-------- EXERCISE MATERIAL
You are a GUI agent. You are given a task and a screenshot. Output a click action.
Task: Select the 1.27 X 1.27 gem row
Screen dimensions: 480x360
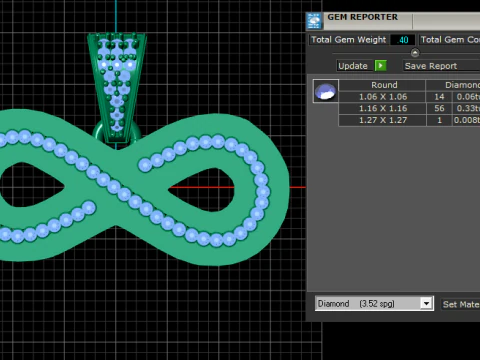click(409, 120)
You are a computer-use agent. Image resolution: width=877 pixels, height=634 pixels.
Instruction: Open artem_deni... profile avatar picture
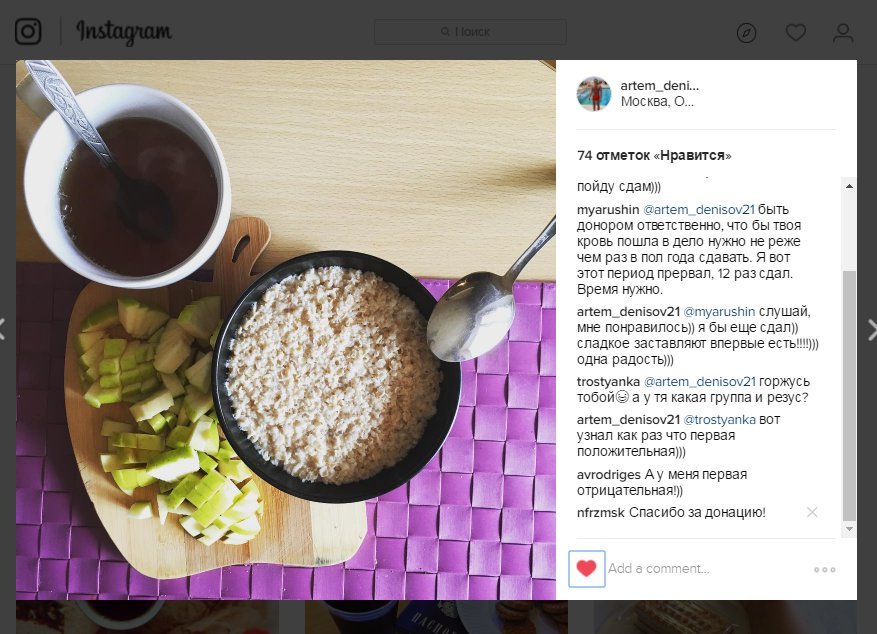tap(594, 94)
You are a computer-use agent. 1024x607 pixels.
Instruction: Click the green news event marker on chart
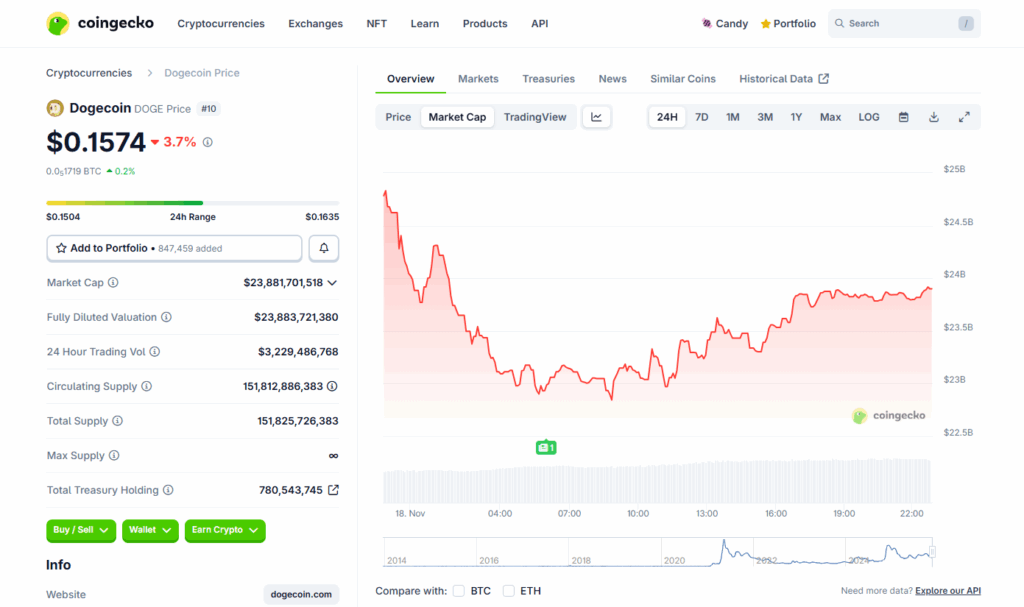click(545, 448)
----------------
• **WHAT YOU HAVE TO DO**
Please give all of the material again, exactly, without the images.

• **RESULT FOR THIS EXERCISE**
You are a GUI agent. You are given a task and a screenshot. Output a click action.
Task: Select the 1.27 X 1.27 gem row
Screen dimensions: 480x360
click(409, 120)
You are a computer-use agent. Image resolution: width=877 pixels, height=634 pixels.
Instruction: Open artem_deni... profile avatar picture
tap(594, 94)
You are a computer-use agent. 1024x607 pixels.
Instruction: Click the green news event marker on chart
click(545, 448)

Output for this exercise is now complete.